I got the CPU off of the heatsink. The hair dryer worked a treat. I just blasted the edges of the CPU where it met the heatsink for a few minutes, turning it to heat each side, and it eventually just fell off. Was surprised to find it was just thermal grease holding it on, but as its been like that since new it was quite solid and whoever built it used way too much thermal grease between the two. It was caked in it!

That's all cleaned up now and ready to be reinstalled onto the motherboard.

Quote Originally Posted by cicobuff View Post
How old is the PC? Would it be worth re-evaluation rather than troubleshooting? Or even time saved on trying to sort it out?

I mean if you are unsure that it is definitely the PSU....it could be a voltage issue with the mobo...the heatsink stuck to the CPU issue on top, how much time do you want to spend investigating? Time is your monetary loss as well as a pc repairer dont forget....

Depending on the clients computing needs, it may work out more cost effective with less labour intensive repairs to actually get another motherboard (with onboard graphics unless he is a gamer), CPU and PSU if diagnosis is proving troublesome, providing the exisiting RAM is compatible and hard disk, drives etc are ok.
It's a home computer used by a family with 3 children. They all use it for work, homework, internet, a bit of gaming etc...

It's not that new but it is fast enough for their needs. The spec is a 2.6GHz Pentium 4 with 768MB ram. (I upgraded it for them last year by adding a DVD-RW and an extra 512MB ram).
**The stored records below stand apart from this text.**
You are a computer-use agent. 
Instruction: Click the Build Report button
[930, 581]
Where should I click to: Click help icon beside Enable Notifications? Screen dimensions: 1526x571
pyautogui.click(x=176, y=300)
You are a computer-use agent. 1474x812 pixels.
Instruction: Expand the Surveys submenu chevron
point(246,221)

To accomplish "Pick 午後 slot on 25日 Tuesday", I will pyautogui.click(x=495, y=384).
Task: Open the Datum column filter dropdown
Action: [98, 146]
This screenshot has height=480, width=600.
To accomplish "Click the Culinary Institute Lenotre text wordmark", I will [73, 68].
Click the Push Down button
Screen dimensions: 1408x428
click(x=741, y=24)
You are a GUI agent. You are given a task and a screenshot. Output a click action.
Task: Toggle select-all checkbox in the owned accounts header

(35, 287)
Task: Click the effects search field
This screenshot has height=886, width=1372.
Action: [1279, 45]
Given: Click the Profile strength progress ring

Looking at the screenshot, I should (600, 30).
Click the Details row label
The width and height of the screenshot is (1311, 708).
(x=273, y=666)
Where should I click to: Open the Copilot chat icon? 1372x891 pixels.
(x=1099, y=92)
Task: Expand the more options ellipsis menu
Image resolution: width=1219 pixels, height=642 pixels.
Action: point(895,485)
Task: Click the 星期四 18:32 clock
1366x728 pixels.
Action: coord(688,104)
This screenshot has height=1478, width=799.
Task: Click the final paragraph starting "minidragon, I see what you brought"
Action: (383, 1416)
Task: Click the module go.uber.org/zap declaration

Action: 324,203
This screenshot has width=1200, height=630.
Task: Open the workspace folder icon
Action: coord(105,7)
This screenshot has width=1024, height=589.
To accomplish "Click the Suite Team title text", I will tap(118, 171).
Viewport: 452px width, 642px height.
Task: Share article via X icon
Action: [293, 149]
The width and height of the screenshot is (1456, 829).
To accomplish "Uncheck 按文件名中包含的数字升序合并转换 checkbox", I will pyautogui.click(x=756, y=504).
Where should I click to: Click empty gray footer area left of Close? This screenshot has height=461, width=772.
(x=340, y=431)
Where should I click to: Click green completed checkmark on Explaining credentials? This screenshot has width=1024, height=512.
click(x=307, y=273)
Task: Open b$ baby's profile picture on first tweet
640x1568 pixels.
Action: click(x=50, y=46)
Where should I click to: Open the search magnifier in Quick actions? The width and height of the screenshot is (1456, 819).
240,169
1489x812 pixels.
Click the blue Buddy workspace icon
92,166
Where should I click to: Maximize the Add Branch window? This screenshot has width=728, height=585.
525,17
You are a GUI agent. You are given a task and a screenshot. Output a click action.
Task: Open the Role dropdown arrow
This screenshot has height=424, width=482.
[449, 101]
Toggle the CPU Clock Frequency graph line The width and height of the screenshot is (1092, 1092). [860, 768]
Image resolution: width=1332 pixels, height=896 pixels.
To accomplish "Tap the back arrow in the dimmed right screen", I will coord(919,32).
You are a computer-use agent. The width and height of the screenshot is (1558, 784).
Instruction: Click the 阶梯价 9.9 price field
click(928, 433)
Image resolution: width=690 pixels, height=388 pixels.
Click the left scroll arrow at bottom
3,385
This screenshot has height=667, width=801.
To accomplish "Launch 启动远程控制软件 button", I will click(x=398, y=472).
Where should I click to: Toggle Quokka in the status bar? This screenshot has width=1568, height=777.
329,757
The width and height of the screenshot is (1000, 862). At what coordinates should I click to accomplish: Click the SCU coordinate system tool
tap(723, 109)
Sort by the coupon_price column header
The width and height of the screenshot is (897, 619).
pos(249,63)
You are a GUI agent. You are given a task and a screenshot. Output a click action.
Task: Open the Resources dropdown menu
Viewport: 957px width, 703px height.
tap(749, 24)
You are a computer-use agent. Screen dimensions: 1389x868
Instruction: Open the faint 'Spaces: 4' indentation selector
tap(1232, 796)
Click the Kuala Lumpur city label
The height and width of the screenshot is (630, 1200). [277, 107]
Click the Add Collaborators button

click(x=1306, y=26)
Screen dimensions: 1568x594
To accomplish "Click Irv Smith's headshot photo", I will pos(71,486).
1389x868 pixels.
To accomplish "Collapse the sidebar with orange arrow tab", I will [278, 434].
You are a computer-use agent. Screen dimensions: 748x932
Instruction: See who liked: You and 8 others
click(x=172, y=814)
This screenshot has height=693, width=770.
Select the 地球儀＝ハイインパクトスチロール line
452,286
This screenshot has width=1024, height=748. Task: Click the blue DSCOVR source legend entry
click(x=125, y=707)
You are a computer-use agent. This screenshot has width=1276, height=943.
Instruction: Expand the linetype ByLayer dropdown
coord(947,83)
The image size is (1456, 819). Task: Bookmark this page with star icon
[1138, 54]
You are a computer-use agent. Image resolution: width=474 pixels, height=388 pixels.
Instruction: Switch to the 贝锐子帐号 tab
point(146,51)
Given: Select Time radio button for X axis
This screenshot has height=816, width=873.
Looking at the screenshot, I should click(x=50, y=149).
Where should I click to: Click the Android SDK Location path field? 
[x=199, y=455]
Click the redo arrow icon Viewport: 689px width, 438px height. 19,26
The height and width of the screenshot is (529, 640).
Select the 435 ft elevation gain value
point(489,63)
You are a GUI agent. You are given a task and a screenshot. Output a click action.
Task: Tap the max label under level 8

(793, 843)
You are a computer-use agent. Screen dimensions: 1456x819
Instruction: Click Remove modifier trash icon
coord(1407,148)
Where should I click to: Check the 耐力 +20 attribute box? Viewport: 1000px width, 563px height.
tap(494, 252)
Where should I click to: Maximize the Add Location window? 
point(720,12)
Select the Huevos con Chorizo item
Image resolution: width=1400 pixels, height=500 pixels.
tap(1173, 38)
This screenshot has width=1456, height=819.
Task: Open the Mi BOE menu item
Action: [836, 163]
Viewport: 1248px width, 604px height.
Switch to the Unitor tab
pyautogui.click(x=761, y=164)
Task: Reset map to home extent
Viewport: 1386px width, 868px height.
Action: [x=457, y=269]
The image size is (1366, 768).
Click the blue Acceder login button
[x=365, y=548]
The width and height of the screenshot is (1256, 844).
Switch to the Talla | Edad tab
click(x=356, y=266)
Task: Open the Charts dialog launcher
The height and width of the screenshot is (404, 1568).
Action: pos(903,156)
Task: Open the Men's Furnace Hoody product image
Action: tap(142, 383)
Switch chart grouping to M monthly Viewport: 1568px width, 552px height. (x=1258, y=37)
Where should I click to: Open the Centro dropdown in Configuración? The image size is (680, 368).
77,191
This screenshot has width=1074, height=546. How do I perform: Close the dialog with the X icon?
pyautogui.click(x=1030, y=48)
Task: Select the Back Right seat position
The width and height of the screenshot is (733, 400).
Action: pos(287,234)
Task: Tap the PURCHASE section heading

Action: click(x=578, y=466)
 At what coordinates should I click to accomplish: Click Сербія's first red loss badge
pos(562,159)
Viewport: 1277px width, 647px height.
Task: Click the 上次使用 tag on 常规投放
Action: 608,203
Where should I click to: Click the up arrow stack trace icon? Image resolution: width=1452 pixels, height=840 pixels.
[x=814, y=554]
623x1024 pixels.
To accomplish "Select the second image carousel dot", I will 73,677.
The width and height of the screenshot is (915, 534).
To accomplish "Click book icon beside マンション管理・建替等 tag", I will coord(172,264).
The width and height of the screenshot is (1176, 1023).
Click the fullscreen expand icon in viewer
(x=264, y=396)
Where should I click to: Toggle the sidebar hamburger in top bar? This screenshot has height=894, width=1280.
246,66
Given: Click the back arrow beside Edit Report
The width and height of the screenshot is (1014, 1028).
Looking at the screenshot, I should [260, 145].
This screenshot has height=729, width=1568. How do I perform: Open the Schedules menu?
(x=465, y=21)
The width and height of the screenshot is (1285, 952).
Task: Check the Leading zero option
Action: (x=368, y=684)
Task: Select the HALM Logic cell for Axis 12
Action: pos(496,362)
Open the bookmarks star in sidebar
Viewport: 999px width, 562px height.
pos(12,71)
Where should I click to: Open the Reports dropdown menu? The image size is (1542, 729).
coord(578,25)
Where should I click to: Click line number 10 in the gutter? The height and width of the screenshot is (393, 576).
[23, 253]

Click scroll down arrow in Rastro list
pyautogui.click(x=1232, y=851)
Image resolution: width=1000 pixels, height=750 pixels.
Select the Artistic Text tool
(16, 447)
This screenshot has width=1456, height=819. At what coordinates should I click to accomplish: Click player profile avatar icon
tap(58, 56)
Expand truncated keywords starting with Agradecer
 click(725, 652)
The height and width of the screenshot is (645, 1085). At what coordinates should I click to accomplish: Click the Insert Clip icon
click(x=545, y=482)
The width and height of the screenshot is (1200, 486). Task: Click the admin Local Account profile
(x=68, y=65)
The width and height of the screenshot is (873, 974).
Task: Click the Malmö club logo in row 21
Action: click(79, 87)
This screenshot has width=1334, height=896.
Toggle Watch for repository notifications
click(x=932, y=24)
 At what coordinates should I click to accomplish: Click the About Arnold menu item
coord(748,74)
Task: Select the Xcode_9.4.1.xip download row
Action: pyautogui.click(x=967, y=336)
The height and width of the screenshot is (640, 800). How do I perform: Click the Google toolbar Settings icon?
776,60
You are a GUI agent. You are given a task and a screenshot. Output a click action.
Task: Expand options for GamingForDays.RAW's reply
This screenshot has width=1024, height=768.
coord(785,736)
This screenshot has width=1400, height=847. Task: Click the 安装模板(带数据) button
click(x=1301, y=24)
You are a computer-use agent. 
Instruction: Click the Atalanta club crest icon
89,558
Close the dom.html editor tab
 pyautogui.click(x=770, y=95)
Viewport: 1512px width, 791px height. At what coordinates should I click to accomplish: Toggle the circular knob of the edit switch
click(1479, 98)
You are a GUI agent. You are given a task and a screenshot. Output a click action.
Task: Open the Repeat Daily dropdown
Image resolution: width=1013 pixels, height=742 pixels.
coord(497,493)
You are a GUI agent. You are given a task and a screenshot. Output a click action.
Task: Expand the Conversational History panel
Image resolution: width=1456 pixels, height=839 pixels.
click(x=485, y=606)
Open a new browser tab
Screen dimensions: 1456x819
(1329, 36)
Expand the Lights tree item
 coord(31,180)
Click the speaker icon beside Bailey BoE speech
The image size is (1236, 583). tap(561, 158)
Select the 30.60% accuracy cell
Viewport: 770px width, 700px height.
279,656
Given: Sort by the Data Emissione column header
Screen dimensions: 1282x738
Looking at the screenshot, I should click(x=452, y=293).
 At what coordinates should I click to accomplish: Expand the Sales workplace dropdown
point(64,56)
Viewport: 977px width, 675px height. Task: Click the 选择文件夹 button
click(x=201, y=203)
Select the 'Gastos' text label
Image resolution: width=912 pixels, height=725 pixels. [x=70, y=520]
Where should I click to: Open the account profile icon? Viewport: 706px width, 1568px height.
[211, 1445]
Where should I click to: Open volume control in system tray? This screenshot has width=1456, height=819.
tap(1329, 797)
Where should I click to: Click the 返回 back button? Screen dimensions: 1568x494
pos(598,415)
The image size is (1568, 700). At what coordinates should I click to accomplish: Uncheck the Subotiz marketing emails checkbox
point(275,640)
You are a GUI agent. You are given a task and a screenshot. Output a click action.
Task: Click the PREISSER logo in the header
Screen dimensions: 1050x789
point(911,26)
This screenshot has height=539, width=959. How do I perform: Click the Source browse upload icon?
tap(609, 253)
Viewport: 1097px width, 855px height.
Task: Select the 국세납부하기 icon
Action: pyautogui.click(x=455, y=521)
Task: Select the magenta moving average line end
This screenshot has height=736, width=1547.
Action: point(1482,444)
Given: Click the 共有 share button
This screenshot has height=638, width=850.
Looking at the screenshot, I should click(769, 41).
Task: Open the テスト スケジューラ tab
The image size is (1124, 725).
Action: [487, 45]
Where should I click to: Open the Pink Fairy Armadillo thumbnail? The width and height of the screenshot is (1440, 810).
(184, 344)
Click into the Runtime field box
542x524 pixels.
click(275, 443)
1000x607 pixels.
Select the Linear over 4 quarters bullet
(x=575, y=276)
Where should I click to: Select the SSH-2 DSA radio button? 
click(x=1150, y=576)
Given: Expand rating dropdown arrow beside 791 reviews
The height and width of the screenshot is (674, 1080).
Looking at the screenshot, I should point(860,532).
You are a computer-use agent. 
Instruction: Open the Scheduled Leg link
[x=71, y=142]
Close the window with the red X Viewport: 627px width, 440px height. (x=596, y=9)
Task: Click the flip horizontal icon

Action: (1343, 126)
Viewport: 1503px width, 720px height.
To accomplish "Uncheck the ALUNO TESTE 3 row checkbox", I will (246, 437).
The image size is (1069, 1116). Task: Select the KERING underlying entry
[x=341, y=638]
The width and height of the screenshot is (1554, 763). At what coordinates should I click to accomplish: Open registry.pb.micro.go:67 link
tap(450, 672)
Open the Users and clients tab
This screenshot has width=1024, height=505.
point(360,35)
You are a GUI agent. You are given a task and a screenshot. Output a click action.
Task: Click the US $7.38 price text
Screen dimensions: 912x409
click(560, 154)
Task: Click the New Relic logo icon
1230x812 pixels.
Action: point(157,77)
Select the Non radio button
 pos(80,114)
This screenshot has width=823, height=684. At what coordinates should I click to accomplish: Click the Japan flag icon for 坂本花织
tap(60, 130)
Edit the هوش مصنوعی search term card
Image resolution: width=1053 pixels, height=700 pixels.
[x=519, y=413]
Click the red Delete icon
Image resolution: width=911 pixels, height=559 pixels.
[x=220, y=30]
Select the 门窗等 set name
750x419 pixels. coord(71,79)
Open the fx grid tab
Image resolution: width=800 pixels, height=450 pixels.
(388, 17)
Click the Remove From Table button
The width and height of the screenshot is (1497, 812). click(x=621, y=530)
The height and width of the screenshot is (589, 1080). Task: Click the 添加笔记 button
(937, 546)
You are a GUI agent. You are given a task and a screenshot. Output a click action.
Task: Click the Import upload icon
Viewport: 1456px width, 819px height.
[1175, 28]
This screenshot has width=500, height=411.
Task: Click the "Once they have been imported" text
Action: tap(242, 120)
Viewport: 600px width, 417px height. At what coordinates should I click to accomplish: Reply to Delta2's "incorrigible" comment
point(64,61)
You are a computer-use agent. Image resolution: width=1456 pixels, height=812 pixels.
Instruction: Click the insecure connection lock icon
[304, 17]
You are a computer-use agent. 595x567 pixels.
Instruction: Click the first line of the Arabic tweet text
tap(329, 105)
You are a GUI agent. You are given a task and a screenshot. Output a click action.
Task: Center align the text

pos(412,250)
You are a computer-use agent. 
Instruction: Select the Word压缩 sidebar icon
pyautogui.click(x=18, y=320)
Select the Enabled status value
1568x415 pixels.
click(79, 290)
I know that the HD is ok, and the ram would be compatible with a similar spec system, so something newer such as the cheaper AMD64's still available.

My plan is to do the following.

Buy a new PSU and connect it up and test. If the system fires up and runs fine for a day then everything is good to go.

But if that doesn't work then I cam be quite sure the motherboard is the problem, and I have a couple of options I can give the owners to choose between.

I could source a new motherboard for them, outlining the problems this may still cause as I don't know for certain, although I'm pretty sure, the ram and CPU are both ok.

Or I could ditch the existing motherboard and CPU and install them a new motherboard and CPU into the existing case, using the existing ram, graphics and TV cards, optical drives etc...

As for cost, I'm not doing this for free so that's not a problem.